J’ai ôté ma tong, la posant sans bruit au sol, et avancé mon pied avec précautions : je ne voulais pas lui donner un coup dans le tibia ! Le regard de Paul quand il a senti mes orteils nus contre sa cheville, étonné, un peu gêné, valait tout l’or du monde.

« Pardon… » a-t-il marmonné en rabattant ses jambes sous sa chaise, baissant le regard, les joues rouges.

Je me suis retenue – de justesse – de soupirer ou d’éclater de rire : j’avais failli faire les deux. Puis j’ai tendu ma jambe un peu plus loin. Cette fois, j’ai effleuré le dessus de son pied avec le dessous du mien, reproduisant la caresse de sa main sur la mienne. Il s’est figé une seconde, avant de se remettre à respirer, et j’ai arrêté de le torturer. Je ne voulais pas le mettre mal à l’aise. Je suis restée sage jusqu’à la fin du repas, et on a rapidement lavé la vaisselle, puis il m’a proposé des sablés en guise de dessert, et on s’est installés sur le canapé. Il a porté à ma bouche un biscuit, et j’ai réussi à toucher ses doigts de mes lèvres au passage, m’amusant de son trouble.

J’ai joué à l’allumer, jusqu’à ce qu’il ferme les yeux en renversant la tête contre le dossier du canapé :

« Bon sang, tu veux me tuer, ou quoi ? » a-t-il grogné.

« Non, seulement te faire succomber. » ai-je rétorqué, mutine, assise sur ses genoux, me penchant vers son visage.

« Arrête. » Sa voix était tendue, le ton, brusque et presque froid. Je me figeai, n’osant plus bouger, pas même pour m’asseoir correctement à côté de lui.

Paul soupira, et prit mes mains dans les siennes pour les porter à ses lèvres.

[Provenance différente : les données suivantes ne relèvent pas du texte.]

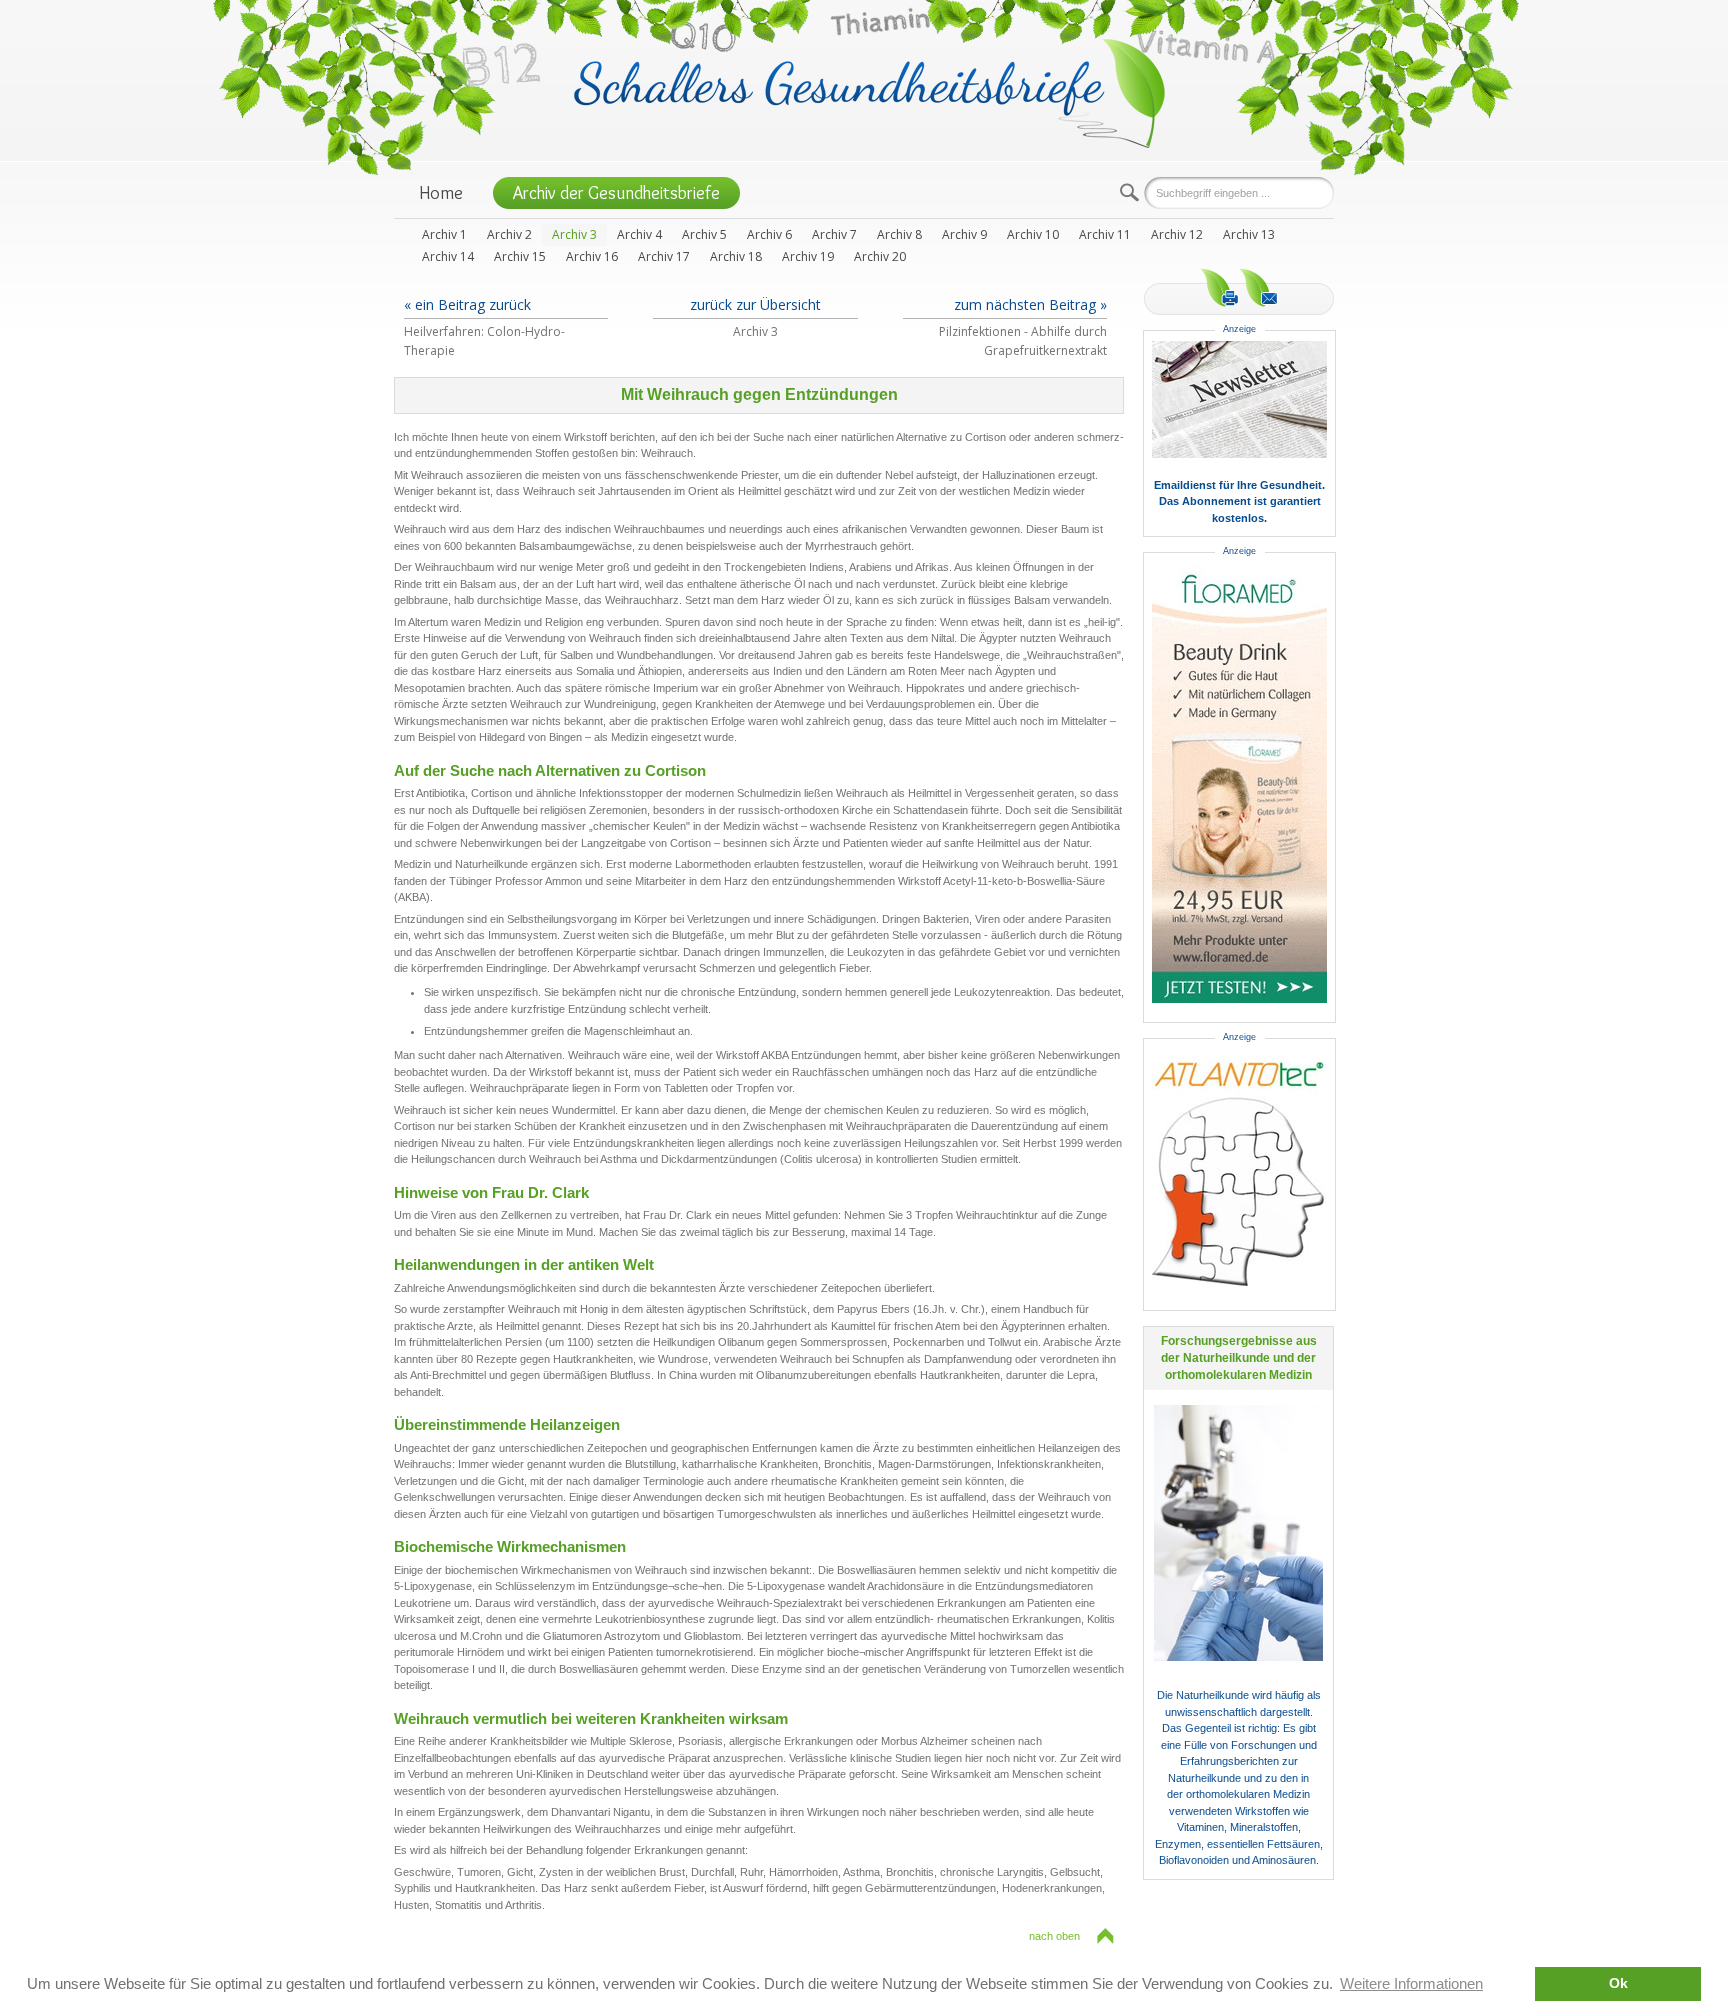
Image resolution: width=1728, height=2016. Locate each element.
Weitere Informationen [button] (1411, 1983)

« Désolé, je ne voulais pas être aussi brutal. C’est juste… tu me rends dingue, Louise. »

J’avais une boule dans la gorge, comme envie de pleurer, et il dut le lire sur mon visage car il cueillit ma joue dans sa main aux longs doigts fins, et m’attira à lui pour poser ses lèvres sur les miennes. Il les caressa, les mordilla, les lécha doucement, jusqu’à ce que j’aventure ma langue à la rencontre de la sienne, et je n’ai plus pensé à rien pendant un très, très long moment.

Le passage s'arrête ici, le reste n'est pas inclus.